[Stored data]
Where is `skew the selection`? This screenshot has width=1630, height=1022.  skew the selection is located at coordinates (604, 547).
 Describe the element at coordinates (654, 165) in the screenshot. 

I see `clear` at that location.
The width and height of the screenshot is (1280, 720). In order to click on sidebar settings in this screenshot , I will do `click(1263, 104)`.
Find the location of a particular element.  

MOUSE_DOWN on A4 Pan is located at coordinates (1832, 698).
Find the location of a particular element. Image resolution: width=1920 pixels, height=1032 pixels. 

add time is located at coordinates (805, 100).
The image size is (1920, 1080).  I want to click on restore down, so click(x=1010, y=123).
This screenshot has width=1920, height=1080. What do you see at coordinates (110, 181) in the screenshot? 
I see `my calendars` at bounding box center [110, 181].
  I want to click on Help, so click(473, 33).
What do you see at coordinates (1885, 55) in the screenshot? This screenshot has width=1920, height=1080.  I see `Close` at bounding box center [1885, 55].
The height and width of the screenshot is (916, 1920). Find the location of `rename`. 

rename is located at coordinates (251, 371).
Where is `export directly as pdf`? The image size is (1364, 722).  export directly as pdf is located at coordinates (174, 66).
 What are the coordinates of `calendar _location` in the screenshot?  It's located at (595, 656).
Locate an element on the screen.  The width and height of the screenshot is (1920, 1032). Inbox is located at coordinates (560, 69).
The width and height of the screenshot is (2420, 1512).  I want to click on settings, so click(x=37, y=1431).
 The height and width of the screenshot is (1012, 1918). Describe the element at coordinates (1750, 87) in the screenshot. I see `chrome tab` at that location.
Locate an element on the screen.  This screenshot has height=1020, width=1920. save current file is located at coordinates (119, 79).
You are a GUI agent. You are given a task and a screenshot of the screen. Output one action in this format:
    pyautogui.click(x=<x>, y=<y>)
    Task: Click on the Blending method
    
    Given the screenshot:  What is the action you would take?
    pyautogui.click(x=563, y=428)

> **INSTRUCTIONS FOR THE TASK**: Please give the lines above as a JSON list of strings, one string for each line, with blank lines left out.

> **FULL SOLUTION**:
[
  "Where is `skew the selection`? This screenshot has width=1630, height=1022.  skew the selection is located at coordinates (604, 547).",
  " Describe the element at coordinates (654, 165) in the screenshot. ",
  "I see `clear` at that location.",
  "The width and height of the screenshot is (1280, 720). In order to click on sidebar settings in this screenshot , I will do `click(1263, 104)`.",
  "Find the location of a particular element.  ",
  "MOUSE_DOWN on A4 Pan is located at coordinates (1832, 698).",
  "Find the location of a particular element. Image resolution: width=1920 pixels, height=1032 pixels. ",
  "add time is located at coordinates (805, 100).",
  "The image size is (1920, 1080).  I want to click on restore down, so click(x=1010, y=123).",
  "This screenshot has width=1920, height=1080. What do you see at coordinates (110, 181) in the screenshot? ",
  "I see `my calendars` at bounding box center [110, 181].",
  "  I want to click on Help, so click(473, 33).",
  "What do you see at coordinates (1885, 55) in the screenshot? This screenshot has width=1920, height=1080.  I see `Close` at bounding box center [1885, 55].",
  "The height and width of the screenshot is (916, 1920). Find the location of `rename`. ",
  "rename is located at coordinates (251, 371).",
  "Where is `export directly as pdf`? The image size is (1364, 722).  export directly as pdf is located at coordinates (174, 66).",
  " What are the coordinates of `calendar _location` in the screenshot?  It's located at (595, 656).",
  "Locate an element on the screen.  The width and height of the screenshot is (1920, 1032). Inbox is located at coordinates (560, 69).",
  "The width and height of the screenshot is (2420, 1512).  I want to click on settings, so click(x=37, y=1431).",
  " The height and width of the screenshot is (1012, 1918). Describe the element at coordinates (1750, 87) in the screenshot. I see `chrome tab` at that location.",
  "Locate an element on the screen.  This screenshot has height=1020, width=1920. save current file is located at coordinates (119, 79).",
  "You are a GUI agent. You are given a task and a screenshot of the screen. Output one action in this format:",
  "    pyautogui.click(x=<x>, y=<y>)",
  "    Task: Click on the Blending method",
  "    Given the screenshot:  What is the action you would take?",
  "    pyautogui.click(x=563, y=428)"
]